Впрочем, она еще могла рассказать обо всем Зимородкову, что она и собиралась сделать в ближайшее время.

Глава 30

Второй выстрел

– Амалия Константиновна, – серьезно промолвил Зимородков, – простите меня, но вы сделали это совершенно напрасно. Неужели не было никакого способа заставить его выдать себя?

– Боюсь, что нет. Благодаря своему положению адвоката он знал все о том, какие улики находятся у вас на руках, кого вы подозреваете и почему. Не обольщайтесь, господа: он переиграл нас.

– И тем не менее я считаю, что вам, Амалия Константиновна, не следовало фактически предупреждать Курагина. Теперь доказать его вину будет действительно невозможно.

– Вы тоже осуждаете меня, Гиацинт Христофорович? – спросила баронесса Корф.

Они сидели в одной из гостиных ее особняка. Было глухо слышно, как наверху кто-то музицирует – это Чигринский играл Нередину на зеленом рояле уже написанные куски для балета.

– Я думаю, что понимаю, зачем вы так поступили, – помедлив, признался печальный сыщик. – Максим Васильевич слишком долго оставался безнаказанным.

Амалия кивнула.

– Вот именно, зато теперь, когда он точно знает, что вы его подозреваете, он поостережется вас провоцировать. Не исключено, что это поможет нам спасти чью-то жизнь, потому что именно безнаказанность подталкивает преступника совершать преступления снова и снова.

– И все же я считаю, что вы должны были прежде всего рассказать мне, – упрямо повторил Зимородков.

– Вот как?

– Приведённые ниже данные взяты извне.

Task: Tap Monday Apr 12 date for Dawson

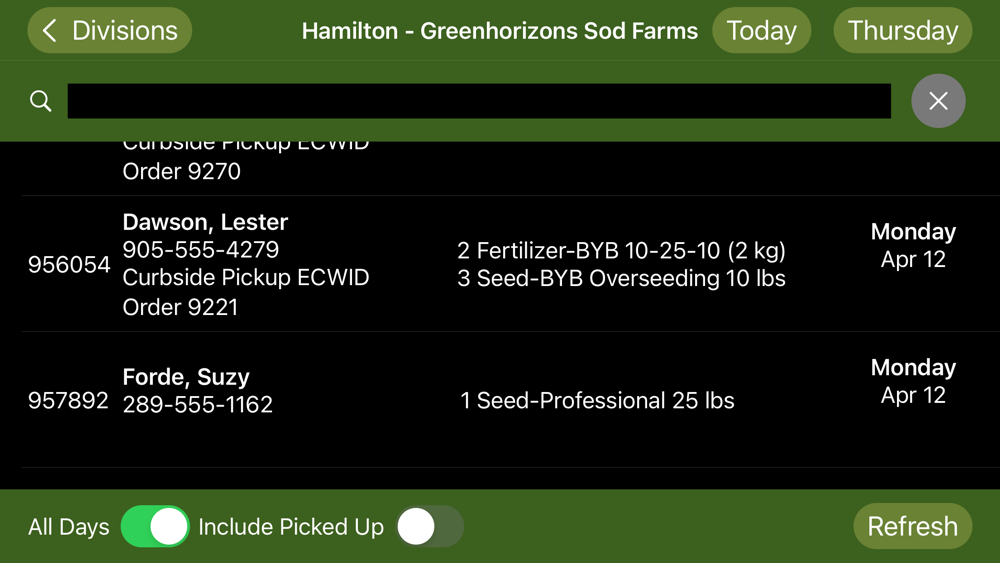Action: click(912, 246)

У вас есть на него что-нибудь? Серьезные доказательства, которые вы можете предъявить присяжным? Ну же, Александр Богданович!

– У меня ничего нет, – мрачно признался чиновник. – Мне поступил недвусмысленный приказ завершить следствие. А еще мне намекнули на то, что во Владивостоке тоже очень нужны толковые полицейские, и я могу туда отправиться, если не стану подчиняться.

Некоторое время все молчали, прислушиваясь к доносящейся сверху музыке.

– Не могу поверить, что он останется безнаказанным, – подавленно признался Гиацинт. – Как мой отец, который…

Он оборвал себя и страдальчески поморщился.

– Я думал, ваш отец в психиатрической больнице, – удивился Зимородков.

– Да, но мама давно в земле, а он жив, здоров и по-прежнему ест и пьет за двоих… Это несправедливо.

Так как Амалия не была сейчас в настроении дискутировать по поводу справедливости (и, кроме того, понимала, что ничего нового она все равно сказать не сможет), она поднялась с места, подошла к комоду и извлекла оттуда небольшую книгу.

– Кстати, Гиацинт Христофорович… Это вам. Небольшой подарок, если угодно…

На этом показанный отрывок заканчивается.